INSTRUCTIONS TO FOLLOW
Within the records that follow, restate exactly the lines from the line with "How do I perform: Deselect" down to the line with "This screenshot has height=454, width=808.", including both. Omit the pictures.

INPUT MATERIAL
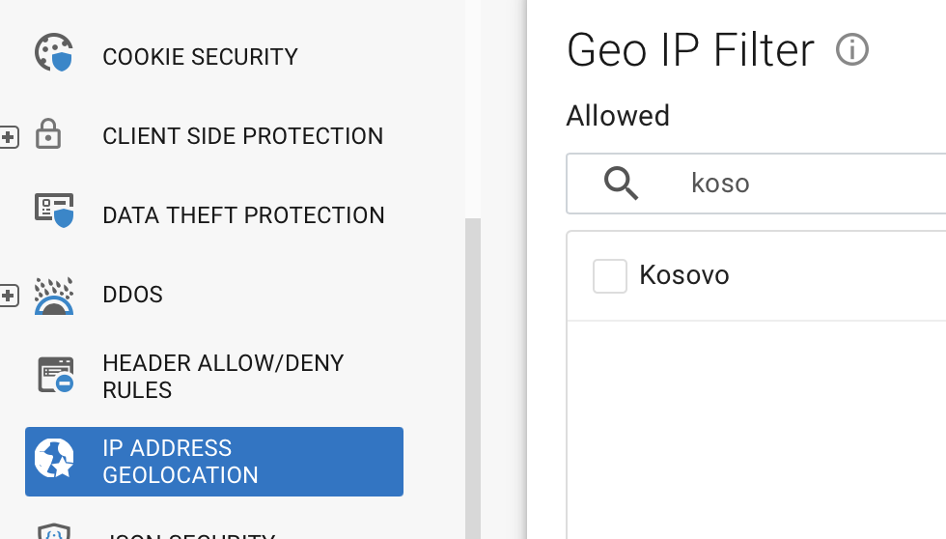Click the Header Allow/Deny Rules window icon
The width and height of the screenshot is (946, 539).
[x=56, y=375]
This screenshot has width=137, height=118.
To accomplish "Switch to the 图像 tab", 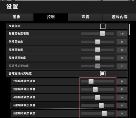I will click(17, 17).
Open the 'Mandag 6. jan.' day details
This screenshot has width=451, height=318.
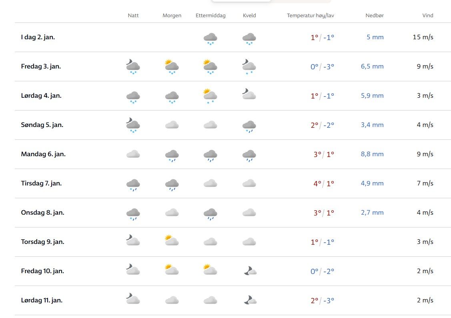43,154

--

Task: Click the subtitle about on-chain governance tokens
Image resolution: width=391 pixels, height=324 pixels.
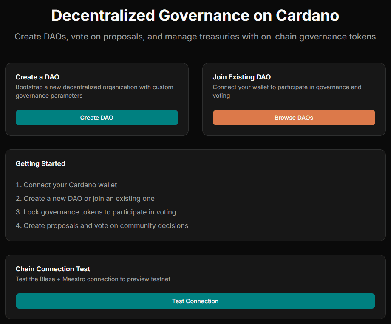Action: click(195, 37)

* * *

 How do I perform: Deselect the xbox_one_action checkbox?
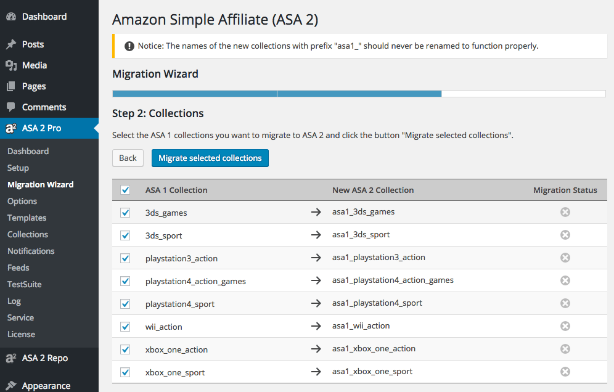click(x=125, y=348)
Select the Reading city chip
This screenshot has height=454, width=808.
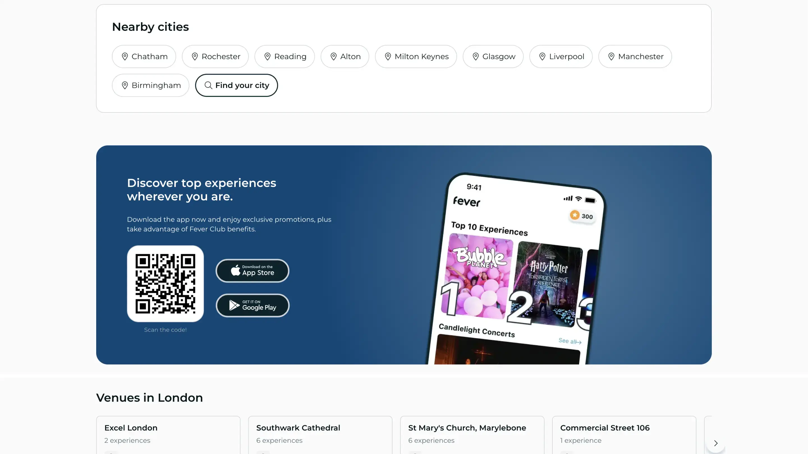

OUTPUT FOR THIS EXERCISE
 How do I perform: Deselect the xbox_one_action checkbox?
click(x=125, y=348)
Select the Reading city chip
This screenshot has height=454, width=808.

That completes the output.